Article

The brief cognitive-behavioral COPE intervention for depressed adolescents: outcomes and feasibility of delivery in 30-minute outpatient visits.

Arizona State University College of Nursing & Health Innovation, 500 North 3rd Street, Phoenix, AZ, USA.
Journal of the American Psychiatric Nurses Association 05/2011; 17(3):226-36. DOI: 10.1177/1078390311404067
Source: PubMed

ABSTRACT Despite a U.S. prevalence of 9%, less than 25% of depressed adolescents receive treatment because of time constraints in clinical practice and lack of mental health providers available to deliver it.

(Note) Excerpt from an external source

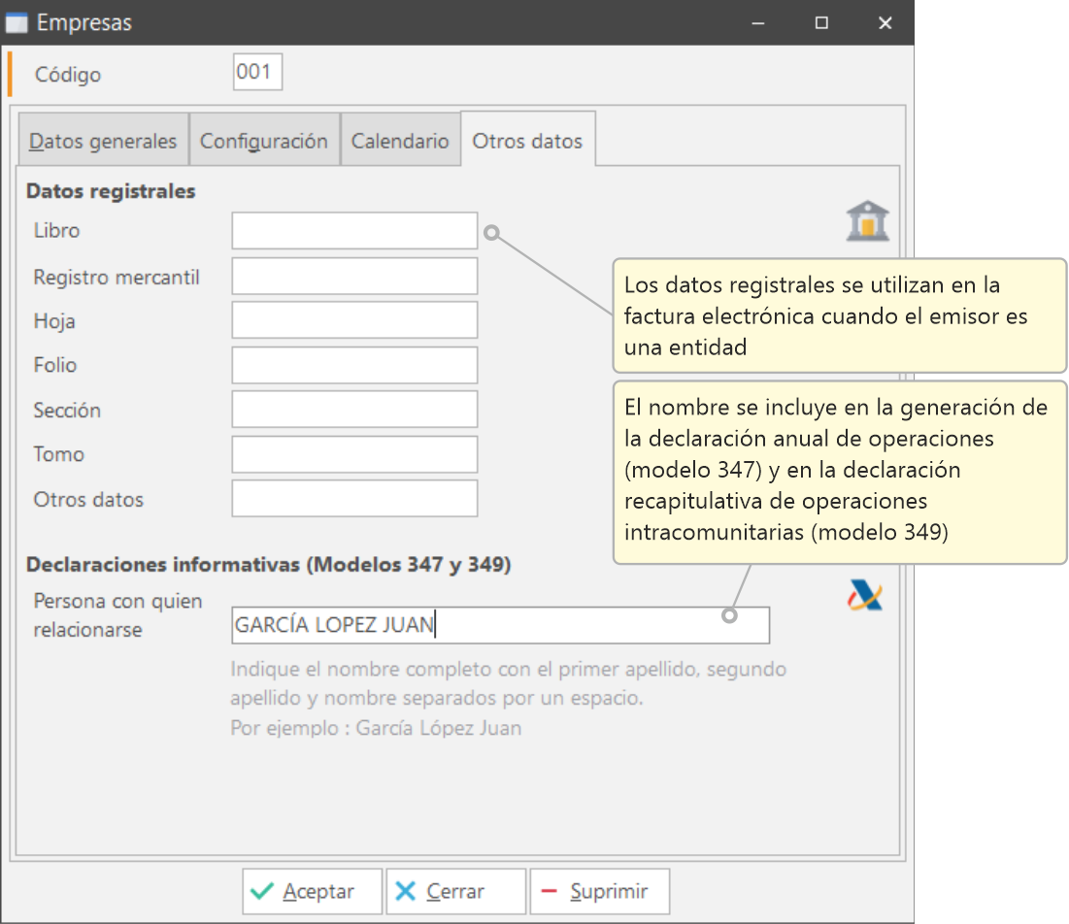Image resolution: width=1069 pixels, height=924 pixels.
Task: Click the Agencia Tributaria logo icon
Action: 864,594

To assess the feasibility and effects of a brief manualized seven-session cognitive-behavioral skills building intervention entitled COPE (Creating Opportunities for Personal Empowerment) delivered to 15 depressed adolescents in routine 30-minute mental health medication management outpatient visits.
A preexperimental one group pre- and posttest design was used.

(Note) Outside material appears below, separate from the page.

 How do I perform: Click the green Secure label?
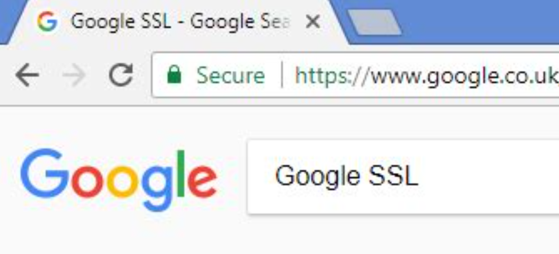(x=231, y=75)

Adolescents reported significant decreases in depression, anxiety, anger, and destructive behavior as well as increases in self-concept and personal beliefs about managing negative emotions. Evaluations indicated that COPE was a positive experience for teens and parents.
COPE is a promising brief cognitive-behavior therapy-based intervention that can be delivered within 30-minute individual outpatient visits. With this intervention, advanced practice nurses can work with practice time limitations and still provide evidence-based treatment for depressed teens.